Effects of elevated H⁺ and P_i on the contractile mechanics of skeletal muscle fibres from young and old men: implications for muscle fatigue in humans. J Physiol 2018 Sep;596(17):3993-4015

Date

05/29/2018

Pubmed ID

29806714

Pubmed Central ID

PMC6117549

DOI

10.1113/JP276018

Scopus ID

2-s2.0-85052527500 (requires institutional sign-in at Scopus site)   60 Citations

Abstract

KEY POINTS: The mechanisms responsible for the loss in muscle power and increased fatigability with ageing are unresolved. We show that the contractile mechanics of fibres from the vastus lateralis of old men were well-preserved compared to those of young men, but the selective loss of fast myosin heavy chain II muscle was strongly associated with age-related decrements in whole-muscle strength and power.
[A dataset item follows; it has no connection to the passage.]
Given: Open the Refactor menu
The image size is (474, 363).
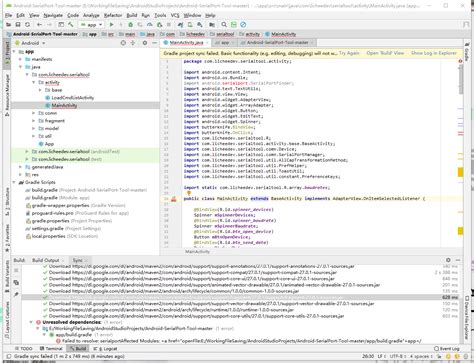Looking at the screenshot, I should tap(113, 15).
We reveal that the combination of acidosis (H⁺ ) and inorganic phosphate (P_i ) is an important mediator of muscle fatigue in humans by inhibiting the low- to high-force state of the cross-bridge cycle and peak power, but the depressive effects of these ions on cross-bridge function were similar in fibres from young and old men. These findings suggest that the age-related loss in muscle power is primarily determined by the atrophy of fast fibres, but the age-related increased fatigability cannot be explained by an increased sensitivity of the cross-bridge to H⁺ and P_i .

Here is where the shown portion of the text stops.